A requirement for a data source may involve several attributes of that data source. For example, the requirement “once-per-second reports of liters of fuel consumed over the last minute” involves the phenomenon being measured (amount of fuel consumed over the last minute), units of measurement (liters), and the frequency with which new values appear in the input stream. The translation from once-per-second reports of liters of fuel consumed over the last minute to once-per-second reports of gallons of fuel consumed over the last minute entails multiplication by 0.26417; this is the same process by which any data-source whose the unit of measurement is liters can be translated to one meet the requirements that are the same except that the unit of measurement is gallons (for example, to translate the number of liters of water used to irrigate crops over the past week to the number of gallons of water used to irrigate crops over the past week). Similarly, the aggregation of once-per-second odometer readings to compute the distance traveled over the past minute uses the same mechanism (for example, maintaining a queue of the 60 most recent readings and emitting the difference between the newly received reading and the 60-second-old reading each time a new reading is received) as the aggregation of once-per-second fuel-level readings to compute the amount of fuel consumed over the last minute. [0067]
Rather than populate a synthesizer-template repository with separate templates for each of the many possible combinations of data-source attributes, it is possible to populate the repository with metatemplates, in effect, templates for templates, that provide synthesis mechanisms based on individual attributes, such as unit of measure, or the number of readings to be queued to generate differences. Upon receiving a request for all templates whose outputs satisfy a given requirement, the synchronizer-template repository can then instantiate the applicable metatemplates to obtain suitable templates. [0068]
The foregoing description of the invention has been presented for purposes of illustration and description. It is not intended to be exhaustive or to limit the invention to the precise form disclosed, and other modifications and variations may be possible in light of the above teachings. Thus, the embodiments disclosed were chosen and described in order to best explain the principles of the invention and its practical application to thereby enable others skilled in the art to best utilize the invention in various embodiments and various modifications as are suited to the particular use contemplated. It is intended that the appended claims be construed to include other alternative embodiments of the invention except insofar as limited by the prior art. [0069]

Claims

1. A method for obtaining data sources satisfying a result requirement in a network environment that includes external data sources and synthesizer templates, each external data source having an output contract and each synthesizer template corresponding to a synthesis method capable of producing an output value from input values, synthesizer-input requirements to be satisfied by inputs, and a synthesizer-output contract satisfied by each resulting output, the method comprising:

selecting a synthesizer template to be instantiated;

selecting for each input of the synthesizer template at least one data source from an external or synthesized data source whose output contract satisfies the synthesizer-input requirement for the input of the synthesizer template;

instantiating the synthesizer template using the data source selected for the input of the synthesizer template, thereby obtaining a new synthesized data source that may be selected in subsequent performances of the selecting the data source; and

constructing a set consisting of at least one resulting synthesized data source or external data source whose output contract satisfies the result requirement.

2. The method of claim 1, wherein the network environment includes a store of metatemplates concerned with a subset of attributes of data sources, and selecting the synthesizer template to be instantiated includes instantiating metatemplates to form the synthesizer template.

▶ _YOUR TASK_
Repeat a stretch of the patent passage word for word, beginning at "2. The method" and going on through "the synthesizer template.". The material that follows has nothing to do with the patent passage.

▶ _EXTRACTED DATA_
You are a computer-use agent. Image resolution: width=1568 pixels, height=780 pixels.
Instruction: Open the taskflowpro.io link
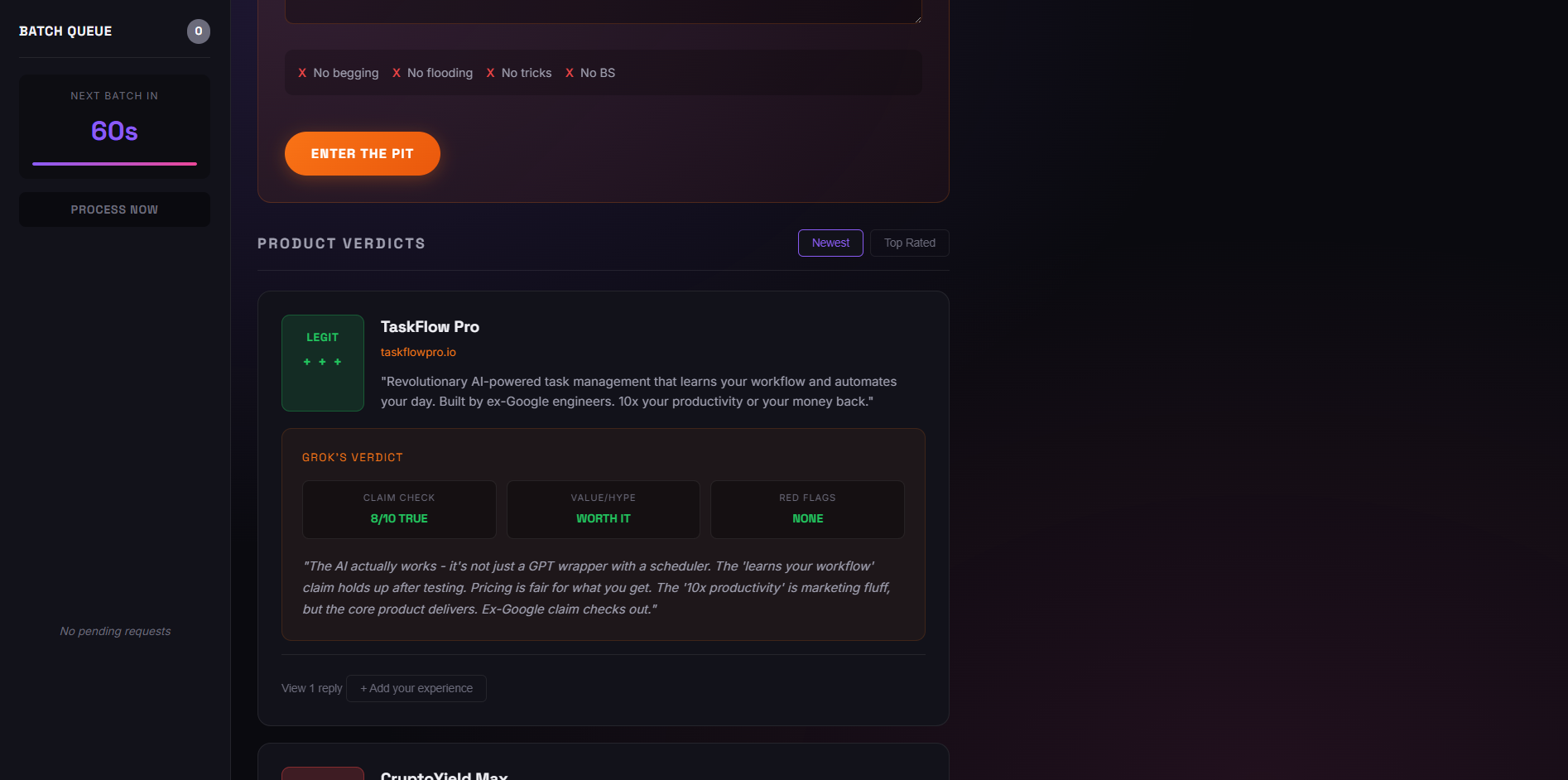pos(418,351)
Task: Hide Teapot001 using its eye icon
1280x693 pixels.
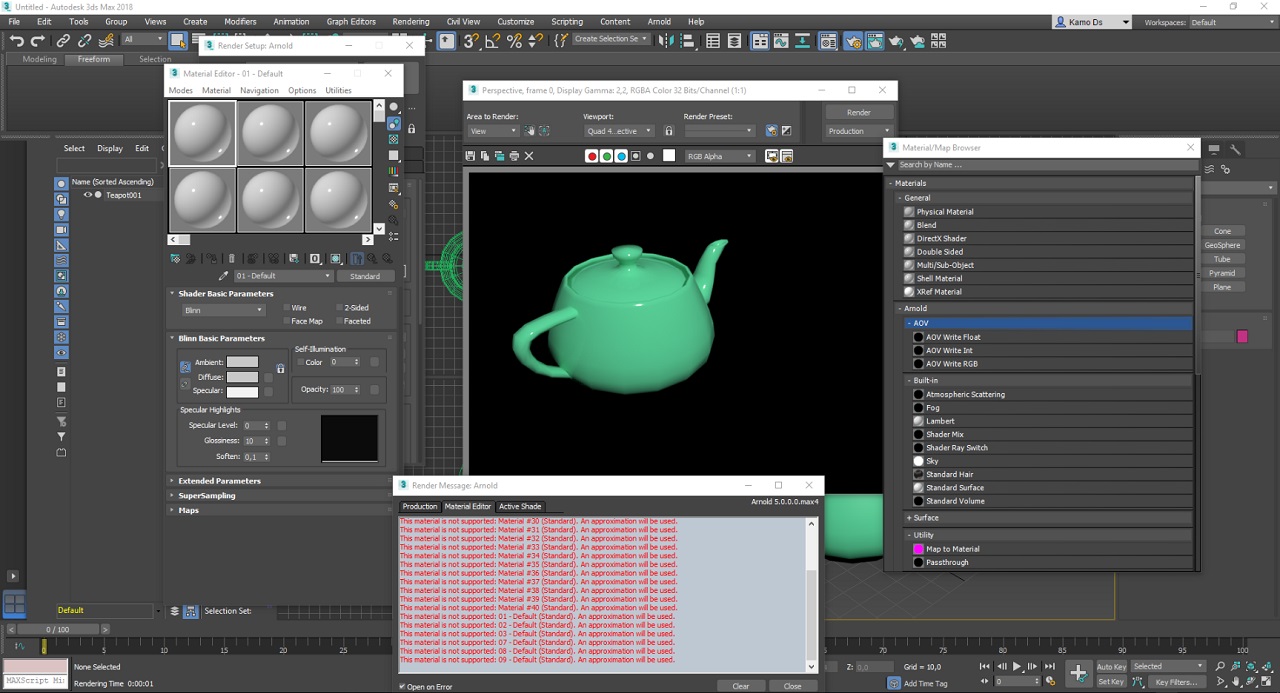Action: [87, 195]
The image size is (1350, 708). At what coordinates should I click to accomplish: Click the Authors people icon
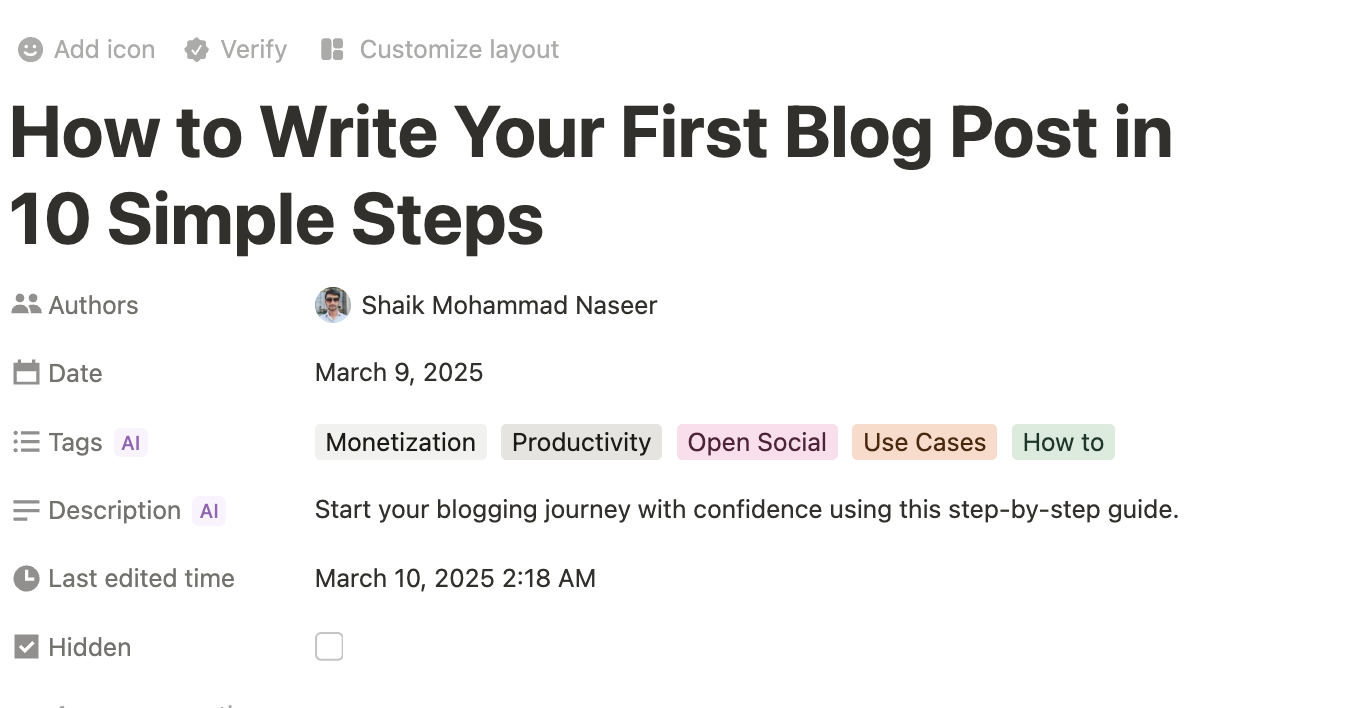pos(26,305)
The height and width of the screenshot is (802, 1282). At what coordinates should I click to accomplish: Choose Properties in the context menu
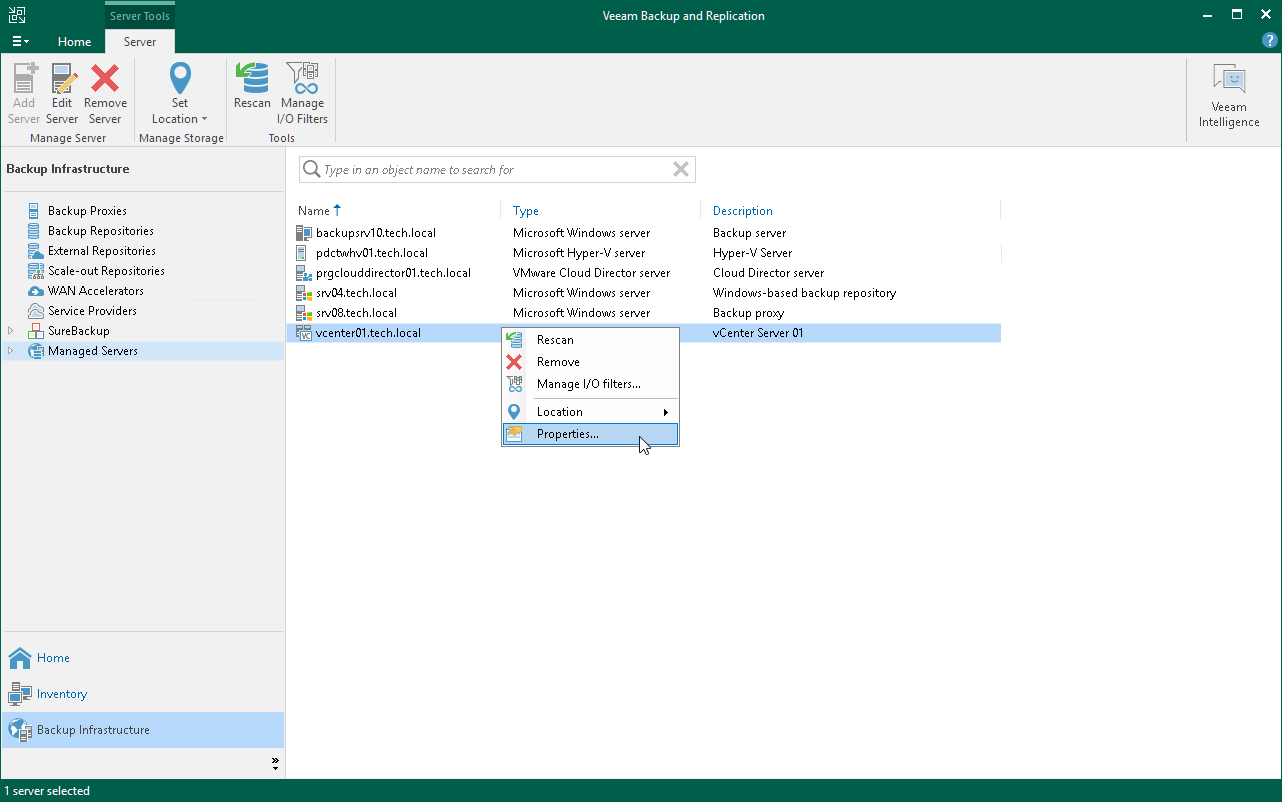pyautogui.click(x=568, y=434)
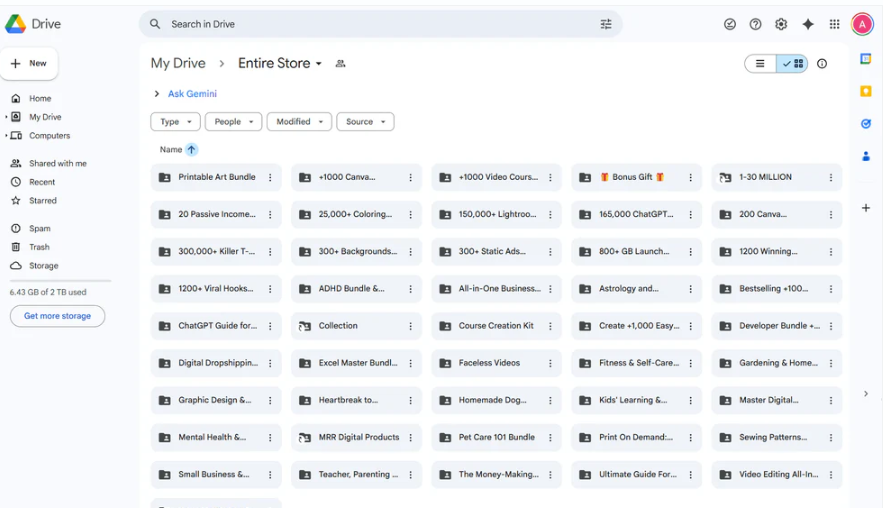Open search filter options icon

(606, 24)
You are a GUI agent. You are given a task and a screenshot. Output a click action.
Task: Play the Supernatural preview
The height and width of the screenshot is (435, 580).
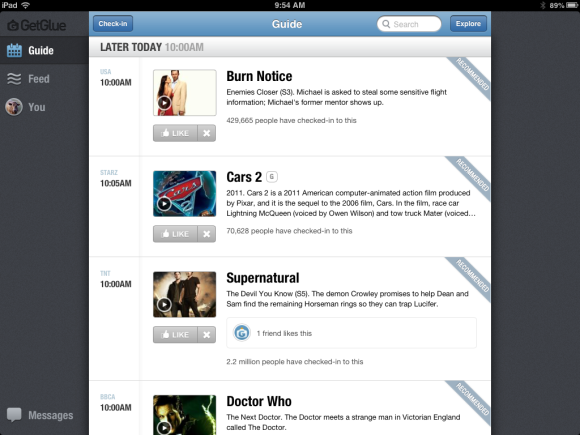coord(164,304)
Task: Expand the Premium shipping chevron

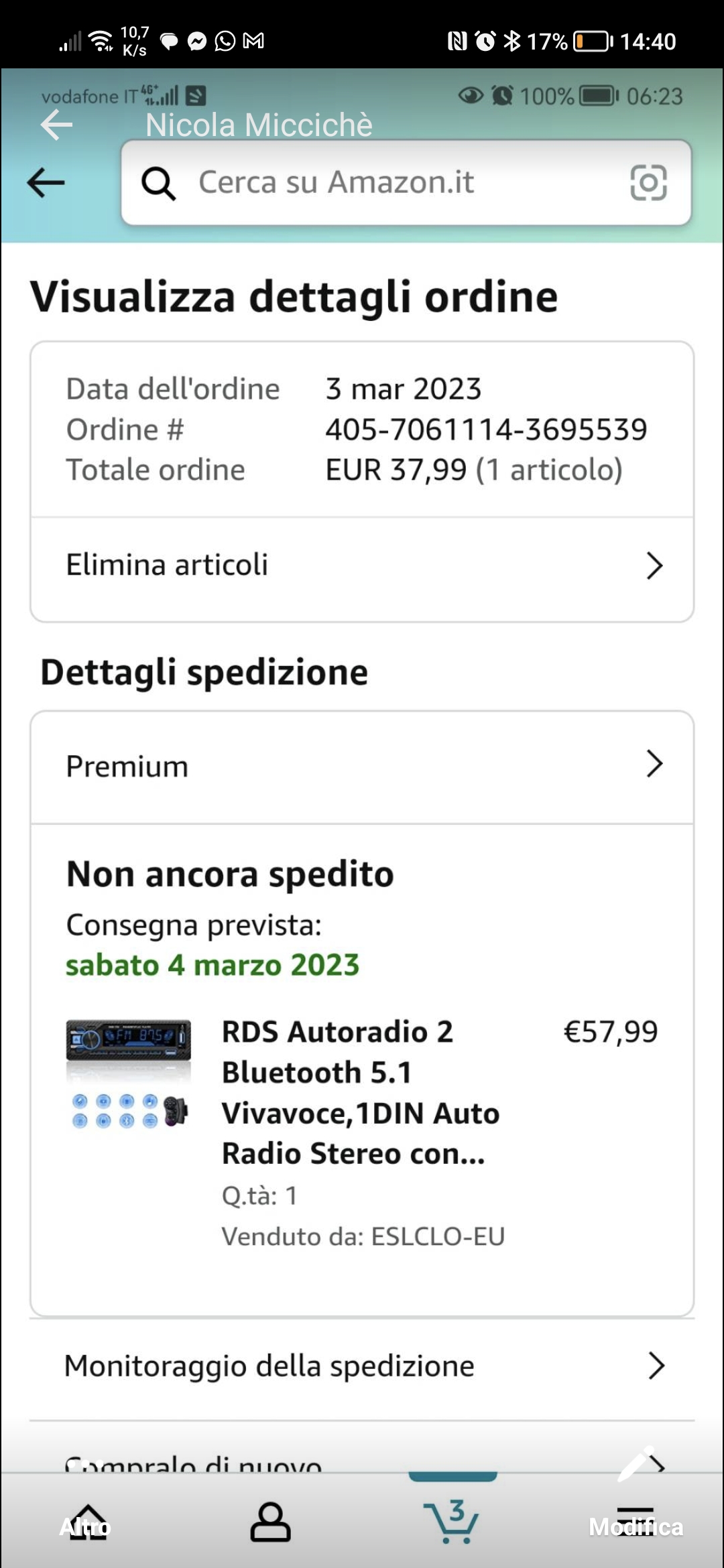Action: (654, 764)
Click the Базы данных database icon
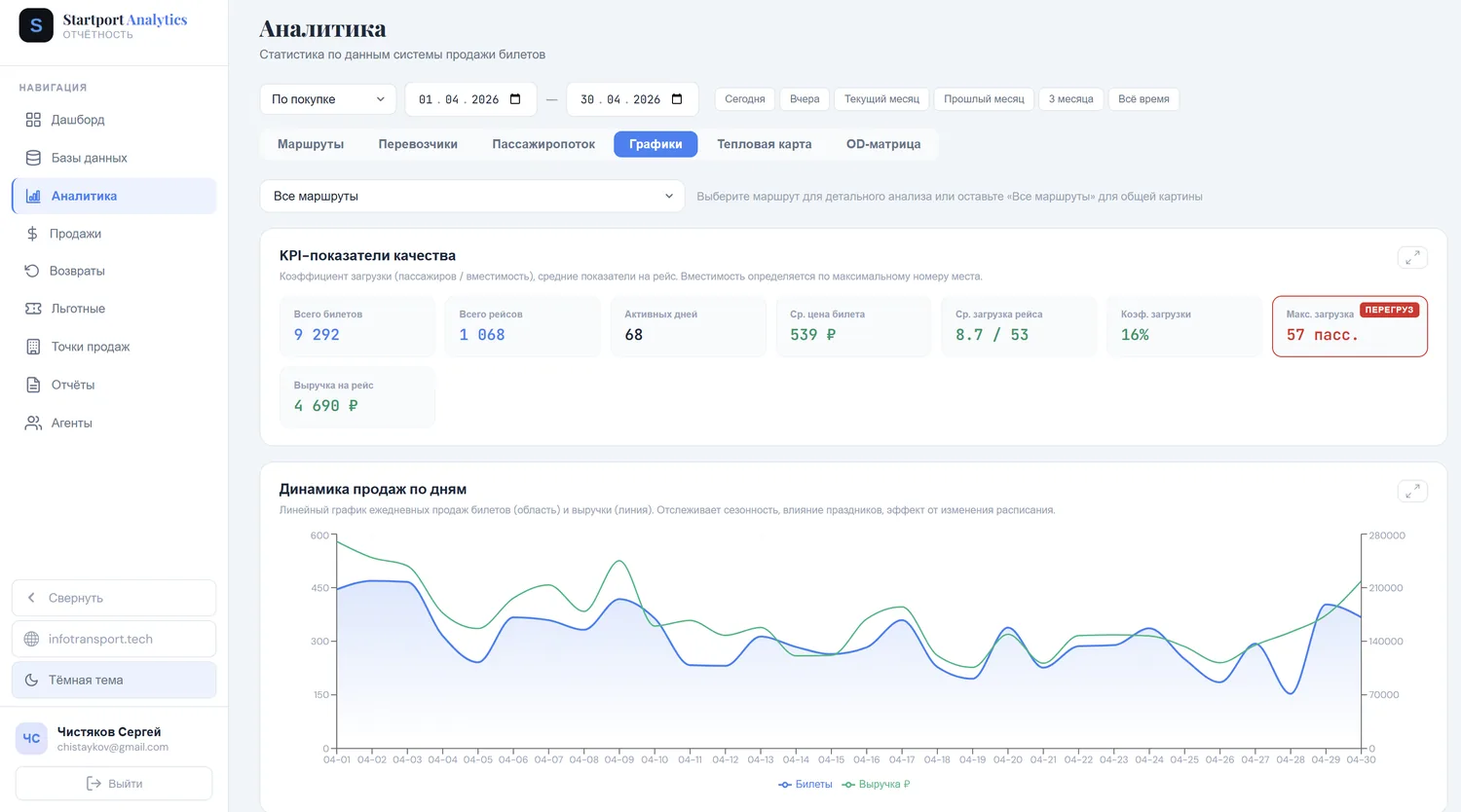 [x=33, y=158]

▶ _SOLUTION FOR THIS EXERCISE_
2. The method of claim 1, wherein the network environment includes a store of metatemplates concerned with a subset of attributes of data sources, and selecting the synthesizer template to be instantiated includes instantiating metatemplates to form the synthesizer template.